Platelet recruitment to venous stent thrombi

Thrombosis following venous stent placement is a morbid clinical outcome. Whether to target platelets or coagulation factors for venous stent thromboprophylaxis remains unclear. We sought to determine whether integrin α_IIbβ₃ antagonism with lamifiban would inhibit platelet recruitment to venous stent thrombosis. Anti-thrombotic efficacy was compared between venous and arterial circulations. Pigs received either lamifiban (0.2 mg/kg bolus plus 0.2 mg/kg/h infusion; n = 6) or saline (n = 12). Carotid arteries were crush injured and then harvested 30 min later to provide an assessment of antithrombotic efficacy in the arterial circulation. Iliac venous stents were then deployed and thrombi allowed to propagate for 2 h before harvesting. Platelet deposition was measured by scintillation detection of autologous ¹¹¹In-platelets. Venous thrombi were quantified by weight and compared to platelet, Von Willebrand factor (VWF) and fibrinogen content. Arterial platelet deposition (×10⁶/cm²) was reduced >80 % by lamifiban (398 ± 437) compared to controls (1,540 ± 883; p < 0.005). Lamifiban also reduced venous thrombus platelet deposition (139 ± 88 vs. 281 ± 167) however did not prevent thrombosis.

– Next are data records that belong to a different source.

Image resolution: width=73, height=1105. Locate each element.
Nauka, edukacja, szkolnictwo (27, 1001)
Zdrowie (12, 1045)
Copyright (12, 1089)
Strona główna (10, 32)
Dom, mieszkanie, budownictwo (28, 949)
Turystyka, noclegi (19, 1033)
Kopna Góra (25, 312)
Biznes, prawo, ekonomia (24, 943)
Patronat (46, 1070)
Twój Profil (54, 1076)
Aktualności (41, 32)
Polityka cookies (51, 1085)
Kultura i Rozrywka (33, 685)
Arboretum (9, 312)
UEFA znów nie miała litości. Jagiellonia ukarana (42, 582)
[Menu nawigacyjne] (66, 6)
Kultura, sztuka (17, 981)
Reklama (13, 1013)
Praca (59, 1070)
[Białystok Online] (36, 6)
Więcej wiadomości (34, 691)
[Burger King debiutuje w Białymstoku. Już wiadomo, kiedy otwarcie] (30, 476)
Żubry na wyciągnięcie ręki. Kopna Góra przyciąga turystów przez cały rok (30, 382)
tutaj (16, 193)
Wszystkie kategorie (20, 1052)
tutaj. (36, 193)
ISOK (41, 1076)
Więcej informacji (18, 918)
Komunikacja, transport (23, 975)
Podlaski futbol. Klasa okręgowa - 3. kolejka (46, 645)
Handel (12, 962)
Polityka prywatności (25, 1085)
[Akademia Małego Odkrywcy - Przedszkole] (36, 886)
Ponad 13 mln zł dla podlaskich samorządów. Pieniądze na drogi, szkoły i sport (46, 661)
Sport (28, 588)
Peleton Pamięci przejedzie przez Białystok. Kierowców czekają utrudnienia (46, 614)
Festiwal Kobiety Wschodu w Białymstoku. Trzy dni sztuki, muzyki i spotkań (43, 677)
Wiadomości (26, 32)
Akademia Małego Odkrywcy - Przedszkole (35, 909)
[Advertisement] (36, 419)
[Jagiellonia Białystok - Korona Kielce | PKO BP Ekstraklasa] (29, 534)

In control animals, venous stent platelet deposition correlated with plasma fibrinogen content (R² = 0.29; p = 0.03). Fibrinogen content correlated directly with venous stent platelet deposition (p = 0.03) but not thrombus weight. Neither venous platelet deposition nor thrombus weights varied by VWF content. Platelet recruitment to venous stent thrombi occurs in part through the integrin α_IIbβ₃ receptor. Unlike arterial thrombosis, inhibition of this receptor is insufficient to prevent venous stent thrombosis.